This reminds us of when we reviewed a film from Turkey in November, now February is Black History month in the States and we just happen to be covering our first film on the African continent.  Today we travel to Lagos, Nigeria for an entertaining Christmas rom com that features all of the classic Hallmark movie tropes – boys meeting and losing girls, misunderstandings, maternal meddling, corporate greed, and a best friend crush.  Plus, there is the annual holiday festival that teaches everyone about love, kindness and the meaning of Christmas.

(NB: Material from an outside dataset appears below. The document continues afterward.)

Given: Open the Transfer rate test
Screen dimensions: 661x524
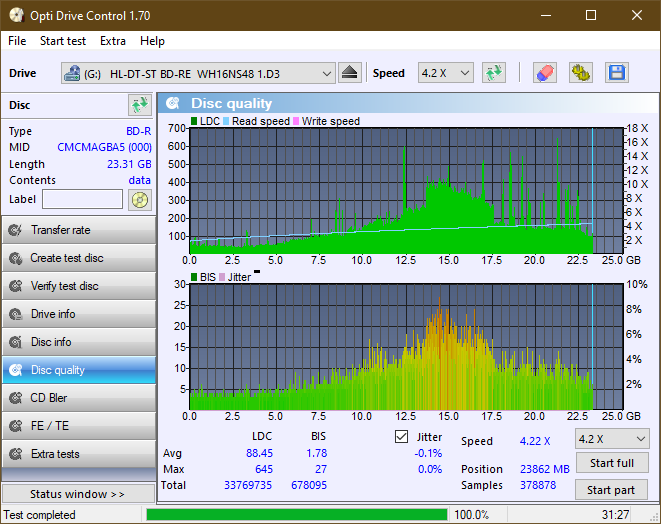Looking at the screenshot, I should 78,230.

While a seeming cliche, “A Naija Christmas” has a bit more heft.  It is festive and heart-warming to watch three brothers compete to fulfill their Mother’s wish to see her sons married.  However, the real Christmas present is being introduced to a different, more genuine side of Nigeria.  There are no money-seeking Nigerian princes or corrupt warlords here, but three familiar young men who tease, argue, and fight like brothers do, but also look out for and take care of each other.  They have their normal struggles at work, with their girlfriends, and taking care of their aging Mama.  These are real-life scenarios that all can viewers relate to, butnwe are also treated to the honest cultural issues of class, gender and faith found in Nigeria.

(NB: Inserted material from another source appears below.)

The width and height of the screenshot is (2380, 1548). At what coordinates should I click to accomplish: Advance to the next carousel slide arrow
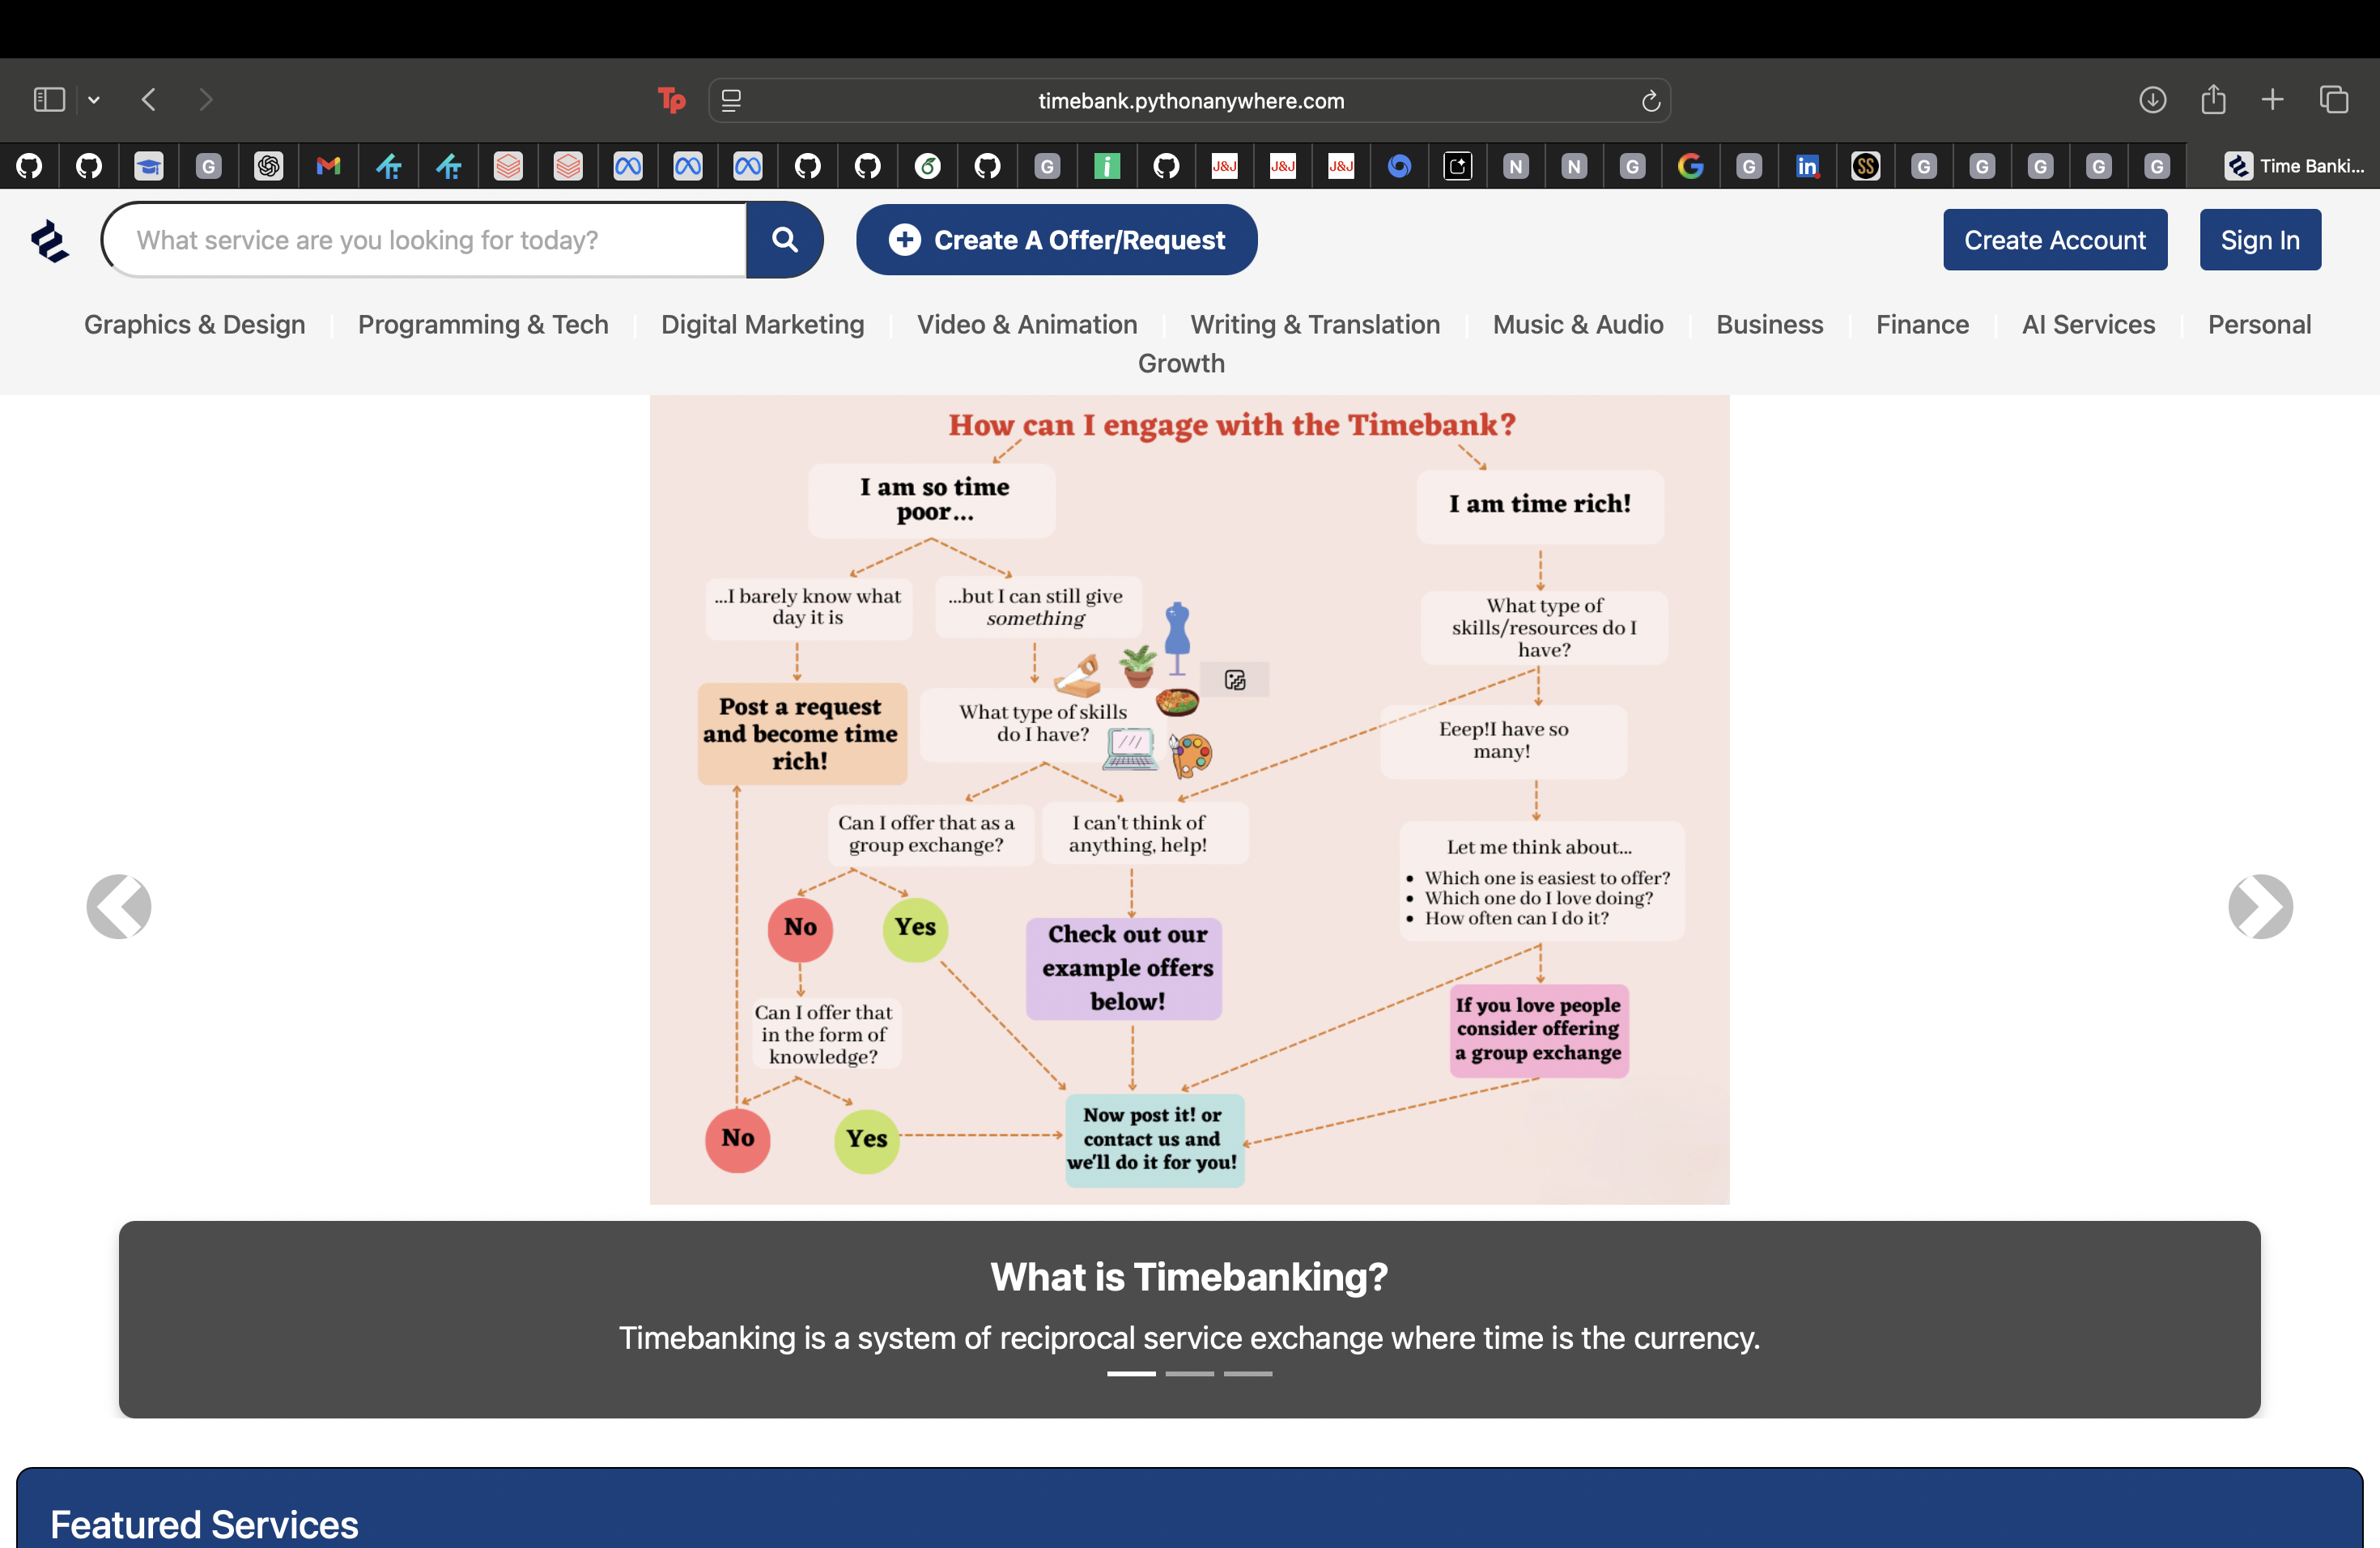[2260, 906]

We also explore local customs like Detty December, Christmas rice, and knockouts and fireworks on Christmas Eve.  We meet the Nigerian Father Christmas, who gives out his gifts by hand or by throwing them into the air instead of delivering them at night.  Last, we enjoy the song “Y’ello Christmas” by Nigerian-born Moelogo because the color yellow in Africa represents happiness, harmony and culture.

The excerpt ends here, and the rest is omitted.